[Activity]
Please set down the records exactly, keeping every line.

[Extracted data]
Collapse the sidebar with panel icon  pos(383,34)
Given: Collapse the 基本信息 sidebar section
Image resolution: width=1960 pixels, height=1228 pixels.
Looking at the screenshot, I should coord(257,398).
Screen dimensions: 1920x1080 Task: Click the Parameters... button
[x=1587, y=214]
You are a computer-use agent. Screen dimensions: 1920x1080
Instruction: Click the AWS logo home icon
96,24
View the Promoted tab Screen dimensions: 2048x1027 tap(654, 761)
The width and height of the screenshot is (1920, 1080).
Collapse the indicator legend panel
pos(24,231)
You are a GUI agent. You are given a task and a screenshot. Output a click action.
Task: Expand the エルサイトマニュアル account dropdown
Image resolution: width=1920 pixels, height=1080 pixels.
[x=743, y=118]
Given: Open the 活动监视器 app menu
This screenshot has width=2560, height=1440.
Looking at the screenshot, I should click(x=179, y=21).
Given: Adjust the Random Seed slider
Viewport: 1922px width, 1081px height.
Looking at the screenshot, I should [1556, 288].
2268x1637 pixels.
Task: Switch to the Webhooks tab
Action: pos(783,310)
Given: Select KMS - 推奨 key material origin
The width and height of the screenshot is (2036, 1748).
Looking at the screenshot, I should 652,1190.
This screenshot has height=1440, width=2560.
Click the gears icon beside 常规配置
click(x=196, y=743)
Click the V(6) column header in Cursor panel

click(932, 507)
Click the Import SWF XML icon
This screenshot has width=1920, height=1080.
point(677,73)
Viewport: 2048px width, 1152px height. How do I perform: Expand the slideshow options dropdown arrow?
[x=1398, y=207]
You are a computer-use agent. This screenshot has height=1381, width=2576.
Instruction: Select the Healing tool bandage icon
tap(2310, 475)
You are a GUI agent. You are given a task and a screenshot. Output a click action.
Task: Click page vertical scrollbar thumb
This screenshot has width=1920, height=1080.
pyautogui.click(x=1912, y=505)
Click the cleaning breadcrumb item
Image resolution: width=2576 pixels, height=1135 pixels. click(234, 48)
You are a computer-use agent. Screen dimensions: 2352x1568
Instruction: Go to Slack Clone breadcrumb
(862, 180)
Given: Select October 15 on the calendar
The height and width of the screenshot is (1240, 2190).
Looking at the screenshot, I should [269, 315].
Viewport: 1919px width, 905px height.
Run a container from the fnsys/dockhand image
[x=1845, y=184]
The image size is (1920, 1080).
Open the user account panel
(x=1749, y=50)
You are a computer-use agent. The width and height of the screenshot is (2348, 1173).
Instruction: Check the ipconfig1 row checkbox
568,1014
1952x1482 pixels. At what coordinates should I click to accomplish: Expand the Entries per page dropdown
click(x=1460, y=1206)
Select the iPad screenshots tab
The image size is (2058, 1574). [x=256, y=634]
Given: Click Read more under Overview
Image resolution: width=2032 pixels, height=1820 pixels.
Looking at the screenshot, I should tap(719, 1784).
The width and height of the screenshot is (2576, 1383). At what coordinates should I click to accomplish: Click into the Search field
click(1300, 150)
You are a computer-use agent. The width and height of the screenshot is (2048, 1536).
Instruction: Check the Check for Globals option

[Answer section]
Collapse the sidebar with panel icon  pos(383,34)
Given: Collapse the 基本信息 sidebar section
Image resolution: width=1960 pixels, height=1228 pixels.
Looking at the screenshot, I should coord(257,398).
Screen dimensions: 1920x1080 Task: Click the Parameters... button
[x=1587, y=214]
You are a computer-use agent. Screen dimensions: 1920x1080
Instruction: Click the AWS logo home icon
96,24
View the Promoted tab Screen dimensions: 2048x1027 tap(654, 761)
The width and height of the screenshot is (1920, 1080).
Collapse the indicator legend panel
pos(24,231)
You are a GUI agent. You are given a task and a screenshot. Output a click action.
Task: Expand the エルサイトマニュアル account dropdown
Image resolution: width=1920 pixels, height=1080 pixels.
[x=743, y=118]
Given: Open the 活动监视器 app menu
This screenshot has width=2560, height=1440.
Looking at the screenshot, I should click(x=179, y=21).
Given: Adjust the Random Seed slider
Viewport: 1922px width, 1081px height.
Looking at the screenshot, I should [1556, 288].
2268x1637 pixels.
Task: Switch to the Webhooks tab
Action: pos(783,310)
Given: Select KMS - 推奨 key material origin
The width and height of the screenshot is (2036, 1748).
Looking at the screenshot, I should 652,1190.
This screenshot has height=1440, width=2560.
Click the gears icon beside 常规配置
click(x=196, y=743)
Click the V(6) column header in Cursor panel

click(932, 507)
Click the Import SWF XML icon
This screenshot has width=1920, height=1080.
point(677,73)
Viewport: 2048px width, 1152px height. How do I perform: Expand the slideshow options dropdown arrow?
[x=1398, y=207]
You are a computer-use agent. This screenshot has height=1381, width=2576.
Instruction: Select the Healing tool bandage icon
tap(2310, 475)
You are a GUI agent. You are given a task and a screenshot. Output a click action.
Task: Click page vertical scrollbar thumb
This screenshot has width=1920, height=1080.
pyautogui.click(x=1912, y=505)
Click the cleaning breadcrumb item
Image resolution: width=2576 pixels, height=1135 pixels. click(234, 48)
You are a computer-use agent. Screen dimensions: 2352x1568
Instruction: Go to Slack Clone breadcrumb
(862, 180)
Given: Select October 15 on the calendar
The height and width of the screenshot is (1240, 2190).
Looking at the screenshot, I should [269, 315].
Viewport: 1919px width, 905px height.
Run a container from the fnsys/dockhand image
[x=1845, y=184]
The image size is (1920, 1080).
Open the user account panel
(x=1749, y=50)
You are a computer-use agent. The width and height of the screenshot is (2348, 1173).
Instruction: Check the ipconfig1 row checkbox
568,1014
1952x1482 pixels. At what coordinates should I click to accomplish: Expand the Entries per page dropdown
click(x=1460, y=1206)
Select the iPad screenshots tab
The image size is (2058, 1574). [x=256, y=634]
Given: Click Read more under Overview
Image resolution: width=2032 pixels, height=1820 pixels.
Looking at the screenshot, I should tap(719, 1784).
The width and height of the screenshot is (2576, 1383). At what coordinates should I click to accomplish: Click into the Search field
click(1300, 150)
You are a computer-use agent. The width and height of the screenshot is (2048, 1536).
Instruction: Check the Check for Globals option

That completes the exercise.